This work presents a framework for predicting unknown input distributions for turbomachinery applications starting from scarce experimental measurements. The problem is relevant to turbomachinery where important parameters are obtained using indirect measurements. In this paper a scroll compressor is used as example but the suggested framework is completely general and can be used to infer missing data on material composition (carbon fiber properties, laser melted specimens for additive manufacturing etc) or input data (such as the turbine inlet temperature).

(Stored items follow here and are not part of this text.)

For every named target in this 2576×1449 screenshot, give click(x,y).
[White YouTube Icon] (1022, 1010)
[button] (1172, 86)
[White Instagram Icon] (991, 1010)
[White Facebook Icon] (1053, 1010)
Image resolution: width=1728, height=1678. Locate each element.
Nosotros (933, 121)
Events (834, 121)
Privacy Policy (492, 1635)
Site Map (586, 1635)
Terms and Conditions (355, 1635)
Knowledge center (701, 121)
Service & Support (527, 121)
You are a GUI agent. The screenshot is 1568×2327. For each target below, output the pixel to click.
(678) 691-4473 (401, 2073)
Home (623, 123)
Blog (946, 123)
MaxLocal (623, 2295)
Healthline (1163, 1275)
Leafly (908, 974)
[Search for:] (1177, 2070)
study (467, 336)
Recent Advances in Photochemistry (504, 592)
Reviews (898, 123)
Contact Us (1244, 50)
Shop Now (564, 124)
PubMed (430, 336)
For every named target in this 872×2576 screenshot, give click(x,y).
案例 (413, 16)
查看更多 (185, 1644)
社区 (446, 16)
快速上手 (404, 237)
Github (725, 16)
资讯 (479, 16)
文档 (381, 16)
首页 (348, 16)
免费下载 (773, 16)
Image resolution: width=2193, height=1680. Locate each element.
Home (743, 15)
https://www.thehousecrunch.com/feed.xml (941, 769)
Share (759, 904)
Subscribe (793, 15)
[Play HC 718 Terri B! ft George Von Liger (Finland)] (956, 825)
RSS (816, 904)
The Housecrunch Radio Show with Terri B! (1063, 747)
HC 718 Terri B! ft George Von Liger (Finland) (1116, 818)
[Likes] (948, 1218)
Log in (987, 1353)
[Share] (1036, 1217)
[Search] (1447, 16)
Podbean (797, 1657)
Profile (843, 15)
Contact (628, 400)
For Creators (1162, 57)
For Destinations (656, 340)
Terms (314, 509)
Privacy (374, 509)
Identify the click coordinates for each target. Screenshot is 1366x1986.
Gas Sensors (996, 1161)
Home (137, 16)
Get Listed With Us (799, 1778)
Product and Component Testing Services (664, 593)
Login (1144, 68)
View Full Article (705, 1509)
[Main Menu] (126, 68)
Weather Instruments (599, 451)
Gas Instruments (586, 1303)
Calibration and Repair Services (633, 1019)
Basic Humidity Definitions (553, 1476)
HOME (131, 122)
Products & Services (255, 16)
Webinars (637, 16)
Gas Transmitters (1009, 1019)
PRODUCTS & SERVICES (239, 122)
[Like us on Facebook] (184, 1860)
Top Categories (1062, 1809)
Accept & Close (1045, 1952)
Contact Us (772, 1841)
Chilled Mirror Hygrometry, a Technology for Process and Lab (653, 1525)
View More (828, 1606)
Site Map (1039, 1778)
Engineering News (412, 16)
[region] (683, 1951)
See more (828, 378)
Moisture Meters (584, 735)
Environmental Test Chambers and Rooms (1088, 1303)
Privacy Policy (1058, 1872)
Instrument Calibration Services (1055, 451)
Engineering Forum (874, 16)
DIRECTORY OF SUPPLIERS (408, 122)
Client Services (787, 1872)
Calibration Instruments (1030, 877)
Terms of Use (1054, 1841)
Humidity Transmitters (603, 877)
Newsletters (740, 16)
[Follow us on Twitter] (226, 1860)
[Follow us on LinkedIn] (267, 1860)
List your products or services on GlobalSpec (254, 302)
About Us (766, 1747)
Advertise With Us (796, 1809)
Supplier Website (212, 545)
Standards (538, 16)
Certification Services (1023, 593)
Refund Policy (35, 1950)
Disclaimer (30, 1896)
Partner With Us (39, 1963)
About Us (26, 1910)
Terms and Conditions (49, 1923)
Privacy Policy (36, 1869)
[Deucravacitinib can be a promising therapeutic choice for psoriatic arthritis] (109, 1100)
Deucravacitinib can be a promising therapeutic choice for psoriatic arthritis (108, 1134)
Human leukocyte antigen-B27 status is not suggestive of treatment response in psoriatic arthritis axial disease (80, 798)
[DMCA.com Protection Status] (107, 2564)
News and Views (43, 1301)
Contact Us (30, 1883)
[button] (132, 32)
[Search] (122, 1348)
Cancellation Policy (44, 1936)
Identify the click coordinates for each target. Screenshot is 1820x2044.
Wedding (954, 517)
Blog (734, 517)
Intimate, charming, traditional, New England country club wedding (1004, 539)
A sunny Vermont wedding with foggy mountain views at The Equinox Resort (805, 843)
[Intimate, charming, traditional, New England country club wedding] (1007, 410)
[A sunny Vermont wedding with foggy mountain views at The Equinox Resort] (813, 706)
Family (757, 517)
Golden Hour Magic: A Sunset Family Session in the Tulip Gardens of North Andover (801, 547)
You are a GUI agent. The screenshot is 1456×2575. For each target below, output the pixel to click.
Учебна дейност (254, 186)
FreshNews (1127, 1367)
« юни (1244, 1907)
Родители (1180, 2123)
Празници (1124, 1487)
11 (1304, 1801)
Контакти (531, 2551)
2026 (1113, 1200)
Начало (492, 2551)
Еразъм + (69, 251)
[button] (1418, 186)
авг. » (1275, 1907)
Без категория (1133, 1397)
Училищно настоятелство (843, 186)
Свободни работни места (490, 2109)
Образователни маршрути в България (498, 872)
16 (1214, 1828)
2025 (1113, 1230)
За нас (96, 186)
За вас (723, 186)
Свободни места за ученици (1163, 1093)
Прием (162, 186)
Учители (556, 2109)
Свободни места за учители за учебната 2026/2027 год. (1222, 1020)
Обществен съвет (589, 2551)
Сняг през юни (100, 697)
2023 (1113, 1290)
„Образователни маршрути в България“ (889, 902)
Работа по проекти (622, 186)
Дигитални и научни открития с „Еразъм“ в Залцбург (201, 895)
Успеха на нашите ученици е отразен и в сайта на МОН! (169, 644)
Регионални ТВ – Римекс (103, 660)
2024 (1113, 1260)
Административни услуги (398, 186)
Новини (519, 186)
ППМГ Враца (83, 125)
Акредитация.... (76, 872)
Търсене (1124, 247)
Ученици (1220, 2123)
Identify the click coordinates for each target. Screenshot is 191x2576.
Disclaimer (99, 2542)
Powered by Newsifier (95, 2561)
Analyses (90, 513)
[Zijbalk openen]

Scroll compressors are small devices with a very complex geometry that is difficult to measure. Moreover these compressors are highly sensitive to manufacturing errors and clearances. For these reasons we have chosen this example as an ideal candidate to prove the effectiveness of the framework. An input probability distribution for the scroll height is recovered based on a scarce, synthetic data set. The scroll height is used as an example of a missing distribution for a geometric parameter as it has the highest variance and is challenging to measure experimentally.

The framework consists of two main building blocks: an equivalence in a probabilistic sense and a Non-Intrusive Polynomial Chaos formulation able to deal with scarce data. The probabilistic equivalence is defined by a Probability Density Function (PDF) matching approach in which the statistical distance between probability distributions is quantified by either the Kolmogorov-Smirnov (KS) distance or the Kullback-Leibler (KL) divergence. By representing the missing inputs with a generalised Polynomial Chaos Expansion (gPCE) the back-calculation problem can be recast as an optimisation problem in which an arbitrary Polynomial Chaos (aPC) formulation was used to propagate the uncertain input distributions through a computational model of the system and generate a probability distribution for the Quantity of Interest (QoI).

The framework has been tested with multiple non-Askey scheme distributions to prove the generality of the proposed approach.